Empezar a escribir sin ningún Principio es poco menos
que una tarea imposible. Si se ha conocido ese vertiginoso devenir existencial en
el que resulta inútil referenciar el lenguaje a algo otro que el mismo
lenguaje, si se ha probado el escepticismo casi absoluto respecto a la vida, al
pensamiento o a la propia psique, se compartirá la incertidumbre que acompaña al
momento en que se agarra el hilo (¿cuál hilo? ¿no está todo tan enmarañado que
es imposible distinguir línea, contraste o discontinuidad?), momento en el que
además de haber reconocido al Caos se decide hacerle frente. Podría intentar
escribir directamente sobre esto que he decidido llamar Caos y terminar de una
vez, sin embargo no puedo lanzarme al agua sin antes realizar una labor
autocrítica que me deje orientada respecto a la posición que yo misma estoy
ocupando, aunque lo circundante sea un torbellino amorfo y las coordenadas
varíen y se escapen mucho antes de poder ser representadas. Lamentaciones
fuera, el ejercicio me ha sido legado de una tarea por la que aún puedo apostar
(pues aunque no tenga frente alguno, esta apuesta peligrosa y vital es la misma
que me otorga las pocas fuerzas que me quedan); la filosofía, como una tarea
entre tantas que pretenden sernos útiles al menos para lidiar con las
velocidades infinitas que nos circundan. Sin embargo, veo necesario advertir lo
siguiente: la filosofía por sí misma no garantiza nada, si acaso un
instrumental que se materializa como universos
abstractos, ideales, afectivos y de lenguaje cuyos elementos resultan triviales
si no se les sabe componer, tal como sucede con la materia prima con la que un
artista está destinado a encontrarse.
No hay idea o imagen, palabra, vocablo, término o
simbología que pueda vencer al tiempo.
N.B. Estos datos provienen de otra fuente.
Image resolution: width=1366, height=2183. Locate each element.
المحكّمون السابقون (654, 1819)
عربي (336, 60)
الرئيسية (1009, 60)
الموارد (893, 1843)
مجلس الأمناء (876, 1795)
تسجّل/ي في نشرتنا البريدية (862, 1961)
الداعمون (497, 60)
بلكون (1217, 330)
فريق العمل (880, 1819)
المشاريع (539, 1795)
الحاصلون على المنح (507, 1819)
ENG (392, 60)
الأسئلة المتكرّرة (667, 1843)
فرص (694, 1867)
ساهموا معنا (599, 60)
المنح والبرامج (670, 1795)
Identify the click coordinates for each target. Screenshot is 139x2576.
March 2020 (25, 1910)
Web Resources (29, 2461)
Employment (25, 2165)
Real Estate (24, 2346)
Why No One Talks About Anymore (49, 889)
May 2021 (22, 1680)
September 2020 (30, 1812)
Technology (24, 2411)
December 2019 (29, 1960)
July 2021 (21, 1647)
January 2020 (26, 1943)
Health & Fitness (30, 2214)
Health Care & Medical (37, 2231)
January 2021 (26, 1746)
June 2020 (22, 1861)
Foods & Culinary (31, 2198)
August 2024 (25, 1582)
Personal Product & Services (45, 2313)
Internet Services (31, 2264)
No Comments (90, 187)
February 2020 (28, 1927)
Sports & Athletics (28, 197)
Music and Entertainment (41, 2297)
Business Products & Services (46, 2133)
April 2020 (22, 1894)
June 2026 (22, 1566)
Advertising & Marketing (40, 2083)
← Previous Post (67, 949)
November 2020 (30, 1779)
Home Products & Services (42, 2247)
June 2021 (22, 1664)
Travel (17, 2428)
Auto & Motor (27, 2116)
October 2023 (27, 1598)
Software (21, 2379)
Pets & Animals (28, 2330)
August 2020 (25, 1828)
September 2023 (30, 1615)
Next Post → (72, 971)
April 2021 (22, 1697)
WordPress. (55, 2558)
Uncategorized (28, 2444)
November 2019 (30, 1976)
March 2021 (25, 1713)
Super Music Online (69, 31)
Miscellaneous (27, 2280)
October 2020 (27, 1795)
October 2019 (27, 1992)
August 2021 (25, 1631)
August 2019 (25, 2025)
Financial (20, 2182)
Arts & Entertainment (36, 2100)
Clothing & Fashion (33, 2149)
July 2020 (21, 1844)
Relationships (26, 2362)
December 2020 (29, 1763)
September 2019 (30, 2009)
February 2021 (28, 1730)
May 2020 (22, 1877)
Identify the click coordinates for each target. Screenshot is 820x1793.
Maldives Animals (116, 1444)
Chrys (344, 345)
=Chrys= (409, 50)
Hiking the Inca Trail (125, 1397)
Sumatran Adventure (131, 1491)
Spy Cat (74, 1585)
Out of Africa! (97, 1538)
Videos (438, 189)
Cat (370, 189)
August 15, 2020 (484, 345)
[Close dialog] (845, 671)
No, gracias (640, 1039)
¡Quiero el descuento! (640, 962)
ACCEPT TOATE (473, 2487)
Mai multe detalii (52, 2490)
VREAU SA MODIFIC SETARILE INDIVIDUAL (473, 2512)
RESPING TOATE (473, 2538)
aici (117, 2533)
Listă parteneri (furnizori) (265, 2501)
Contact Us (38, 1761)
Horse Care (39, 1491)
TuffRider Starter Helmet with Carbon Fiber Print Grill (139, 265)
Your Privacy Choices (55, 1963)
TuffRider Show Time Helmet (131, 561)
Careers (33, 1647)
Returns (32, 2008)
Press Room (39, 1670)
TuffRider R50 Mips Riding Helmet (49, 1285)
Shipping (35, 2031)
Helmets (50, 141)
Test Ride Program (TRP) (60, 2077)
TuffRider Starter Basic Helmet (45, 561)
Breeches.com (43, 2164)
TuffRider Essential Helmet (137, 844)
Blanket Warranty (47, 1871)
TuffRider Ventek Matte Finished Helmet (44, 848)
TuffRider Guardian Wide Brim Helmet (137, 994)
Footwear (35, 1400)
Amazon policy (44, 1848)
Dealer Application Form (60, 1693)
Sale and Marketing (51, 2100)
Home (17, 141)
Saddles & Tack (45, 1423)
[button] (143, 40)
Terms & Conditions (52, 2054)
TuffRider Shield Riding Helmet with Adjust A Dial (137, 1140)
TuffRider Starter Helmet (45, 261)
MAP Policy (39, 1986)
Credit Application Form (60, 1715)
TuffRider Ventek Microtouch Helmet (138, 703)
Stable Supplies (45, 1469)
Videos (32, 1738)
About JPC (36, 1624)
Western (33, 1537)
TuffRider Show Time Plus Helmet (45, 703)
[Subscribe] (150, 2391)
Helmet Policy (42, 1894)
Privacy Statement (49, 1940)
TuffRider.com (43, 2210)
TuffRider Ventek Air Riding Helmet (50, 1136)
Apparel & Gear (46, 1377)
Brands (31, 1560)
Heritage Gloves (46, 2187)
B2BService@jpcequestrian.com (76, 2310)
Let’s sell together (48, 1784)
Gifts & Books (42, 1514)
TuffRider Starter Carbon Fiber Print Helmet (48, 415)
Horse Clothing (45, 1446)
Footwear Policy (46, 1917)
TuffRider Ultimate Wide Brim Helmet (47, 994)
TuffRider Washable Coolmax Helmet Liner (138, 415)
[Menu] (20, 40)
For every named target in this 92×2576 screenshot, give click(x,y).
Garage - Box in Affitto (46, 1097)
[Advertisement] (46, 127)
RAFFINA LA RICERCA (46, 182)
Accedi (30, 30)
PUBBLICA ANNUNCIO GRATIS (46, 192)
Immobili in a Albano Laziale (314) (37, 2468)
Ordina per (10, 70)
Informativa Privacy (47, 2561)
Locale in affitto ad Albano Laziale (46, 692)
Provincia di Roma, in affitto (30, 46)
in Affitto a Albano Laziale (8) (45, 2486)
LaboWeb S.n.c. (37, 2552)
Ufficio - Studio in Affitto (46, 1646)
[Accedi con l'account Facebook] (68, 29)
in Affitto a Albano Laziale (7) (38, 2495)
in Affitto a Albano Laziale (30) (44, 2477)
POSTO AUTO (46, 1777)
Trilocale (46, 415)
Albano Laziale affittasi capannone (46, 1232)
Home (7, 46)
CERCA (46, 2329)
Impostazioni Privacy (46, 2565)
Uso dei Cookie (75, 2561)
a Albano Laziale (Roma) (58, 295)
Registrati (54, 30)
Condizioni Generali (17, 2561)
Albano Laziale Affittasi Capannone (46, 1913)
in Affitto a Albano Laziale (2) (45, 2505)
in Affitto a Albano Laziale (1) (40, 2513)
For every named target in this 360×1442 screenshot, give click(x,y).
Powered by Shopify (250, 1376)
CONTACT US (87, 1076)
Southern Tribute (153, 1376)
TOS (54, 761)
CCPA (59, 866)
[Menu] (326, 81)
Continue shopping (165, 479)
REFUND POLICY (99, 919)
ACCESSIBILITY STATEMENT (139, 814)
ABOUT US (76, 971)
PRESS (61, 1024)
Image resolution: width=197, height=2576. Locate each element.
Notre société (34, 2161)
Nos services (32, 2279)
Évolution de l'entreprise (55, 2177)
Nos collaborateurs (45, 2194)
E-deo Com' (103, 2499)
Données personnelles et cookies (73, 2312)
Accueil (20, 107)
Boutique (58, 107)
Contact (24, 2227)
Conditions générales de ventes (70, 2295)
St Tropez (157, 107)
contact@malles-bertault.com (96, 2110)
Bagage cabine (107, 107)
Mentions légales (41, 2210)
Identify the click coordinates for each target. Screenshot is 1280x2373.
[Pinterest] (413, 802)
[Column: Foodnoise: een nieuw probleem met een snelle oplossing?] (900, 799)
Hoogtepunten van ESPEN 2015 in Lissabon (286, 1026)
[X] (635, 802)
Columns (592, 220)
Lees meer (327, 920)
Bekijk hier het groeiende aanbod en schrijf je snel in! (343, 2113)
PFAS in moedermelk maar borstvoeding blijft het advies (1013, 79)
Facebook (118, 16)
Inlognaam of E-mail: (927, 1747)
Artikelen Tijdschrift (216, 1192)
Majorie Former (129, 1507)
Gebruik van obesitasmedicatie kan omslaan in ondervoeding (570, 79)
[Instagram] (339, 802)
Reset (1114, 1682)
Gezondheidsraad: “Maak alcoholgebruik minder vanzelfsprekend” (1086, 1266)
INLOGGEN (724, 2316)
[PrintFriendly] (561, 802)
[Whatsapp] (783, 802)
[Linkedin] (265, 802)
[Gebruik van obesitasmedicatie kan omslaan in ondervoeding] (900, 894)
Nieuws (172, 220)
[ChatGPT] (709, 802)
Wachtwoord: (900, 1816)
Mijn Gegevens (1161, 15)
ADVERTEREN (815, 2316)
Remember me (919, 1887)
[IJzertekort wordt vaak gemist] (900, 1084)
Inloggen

Los universos abstractos de las
significaciones y de los hábitos son como dioses aztecas que necesitan
alimentarse del mundo de la vida para sobrevivir. Por eso yo no puedo decidir
hacer de los conceptos y categorías de la filosofía un dogma, y mucho menos pretender
fundar o afirmar que una escuela o senda determinada nos otorgará un
conocimiento “verdadero” y “objetivo”, o al menos “imperecedero” (a veces no
nos percatamos que estos conceptos han sido también forjados a través de los
tiempos). Sin embargo sí creo que hay técnicas de composición, modos de hacerse
un plan (o plano) de consistencia, que nos permiten surfear el caos sin
intentar destruirlo con un Sagrado Orden, que nos permiten apreciar la belleza
bélica y trágica de eso que llamamos existencia.
Este “quehacer formativo” (o constructivista de la
filosofía) al menos no nos quita la cromaticidad múltiple de los matices de la
heterogeneidad que usualmente son difuminados por conocimientos más
“superiores”. El punto de toque lo conforman los devenires y ese ímpetu que tenemos
por no perder u olvidarnos de aquellas intensidades que lo pueblan poco
conocidas o incluso descabelladas, por sondear los mares imposibles del
pensamiento y la experiencia. Podría decirse que abuso del “esteticismo” al
optar por una filosofía más atenta a las condiciones pre-conceptuales de
posibilidad de la experiencia y la abstracción que a la emancipación de las
categorías ideales que se han generado para doblegar lo “contingente” que se
desparrama por doquier para así constituir universos de referencias sólidos e
impermeables. ¿Hacia donde conducirán las derivas a las que este proceso nos
arroja? ¿Qué fines más nobles que lo “verdadero”, lo “universal” o lo
“objetivo” habrán que guiar nuestros pasos? La labor consiste en empezar de
nuevo a partir de las ruinas teniendo presente el pasado y el futuro como un
virtual siempre abierto; asomarnos al abismo de lo desconocido, cortar el hilo
y saltar con una sonrisa en los labios.
Se nos podría acusar de melancólicos, de empañar con una
bilis negra las imágenes de la tradición puras y supremas en las que las
proyecciones de la Idea dominaban al espacio y al tiempo. Melancólicos, como
muchos, por unos Principios perdidos, por Leyes que se carcomen y que, cada vez
más agujereadas, dejan que los acontecimientos erráticos las desborden. Quizá
sea cierto, la nueva filosofía habrá de ser “melancólica” en algunos sentidos
(¡qué crimen más grande en una sociedad donde “ser feliz” es un imperativo),
pero sólo para afirmarnos en una acción más trágica cuanto sublime, decisión de
tomar las riendas de aquella criatura infame y majestuosa que llamamos pensamiento.